Part II, Chapter Seven: Inward Journeys

142 3 0
                                    




What passed on the road to Castle Dryman, and within the coolness of its ancient walls, Brody told me later, by firelight, in slow and musing words punctuated by long silences.  The road went swiftly, Allastrial coursing beneath them with the grace of a fleeting shadow.  Down the Riverway they sped, recklessly fast on the precipitous ground; but Allastrial never stumbled, never faltered, and by dusk they had reached the place where the Wideway branched away to the left, heading north.  Here the road was flatter, rising more gradually, and in spite of the darkness their speed grew even greater.  Humble farms raced by—dim, fecund blurs glimpsed and forgotten.  As the moon rose, they came to a broad, sloping valley, where terraced farms crept up the faces of the steep hills on either side.  The valley funneled them upward, like a triumphal avenue, and soon they could see the castle rising at its uppermost end.  Built in the grim flush of a bloodline's triumph, the castle reared above the valley like a lowering bird of prey.  Its great wings overspread the ridge on which it perched, and the upthrusting beak of its central turret pierced the sky with a lofty contempt.  Behind it, the moon cowered like a bashful handmaiden, suffusing the landscape with an eerie, tremulous glow.

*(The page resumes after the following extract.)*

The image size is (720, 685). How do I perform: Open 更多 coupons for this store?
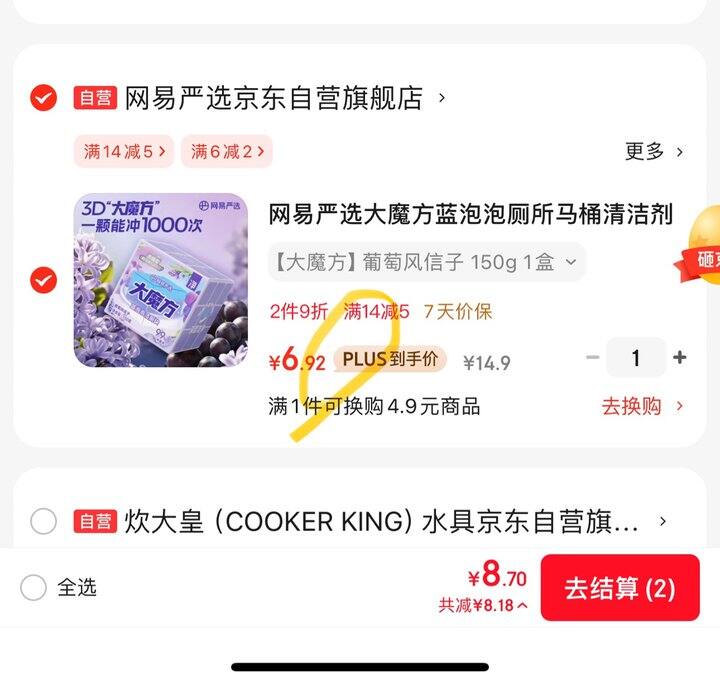[654, 151]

Allastrial now curved sharply to the left, mounting the valley's western slope, climbing above its highest farms, then surging forward along the border between harsh rock and yielding soil.  If any sleepless farmer chanced to look out his window on that cool, luminous night, he might have glimpsed a familiar white mare, shimmering dimly in the moonlight, burdened by two slender shadows, who clung to her neck and to one another.  But how could he say who these shadows were?  And whom would he tell?  The valley held many secrets.  For all the likelihood of a local peasant disturbing the much-feared nobles with a night-born rumor, the boys might as well have arrived unseen.

As they came level with the castle, Allastrial slowed, and slowed again, until she was creeping forward on near-soundless hooves.  At last, she halted completely, perched on the jagged ridge that rose up sharply to the west of the castle's seat.  Below them, Castle Dryman showed squat, black, and forbidding, less like a bird now than a heavy-bodied spider, grossly sprawled across the ridge it called home.

Taking their cue, Shamus and Brody dismounted, and began picking their way down the treacherous slope.  Allastrial stood immobile, not even switching her tail, watching the boys with keen, vigilant eyes, until they dropped out of sight behind the ragged black rocks.

Cressock had described three or four of the likeliest entrances, and they made their way to the one they took to be nearest: a small door set below ground level, known as the Night Portal, built for midnight deliveries and the occasional departing messenger.  Two sentries guarded the door throughout the night, but any authorized movement in or out of it could provide enough distraction for the boys to slip through.

Wedging themselves in a cranny between two rocks, just above the carved-out hollow in which the door was set, my brothers settled in for their night's vigil.  The night was cold, and they huddled together against the chill.  The moon passed behind a cloud, and then a thicker cloud; the world around them was shrouded in blackness.  This suited their plans, but it colored their thoughts.  They began to see terror in the night's deep shadows.  The time passed with cruel slowness.

The hours ticked by, and still there was no movement at the door.  The sentries coughed, and stamped their feet, and told crude jokes between long silences, striving to keep up their spirits.  Still no one came, from within or without.  For all the activity it witnessed this night, the door might have been the door to a crypt.

Dawn began to glow beyond the battlements of the castle, and the boys' hearts grew more and more desperate.  If they could not get into the castle before sunrise, where would they spend the day?  Who would aid them?  How would they keep their presence from being known?  Two fleeting shadows on horseback were one thing; two flesh-and-blood strangers, caked in the dust of the road, were something else again.  They could not afford to start rumors.  But could they spend the whole day huddled between these rocks?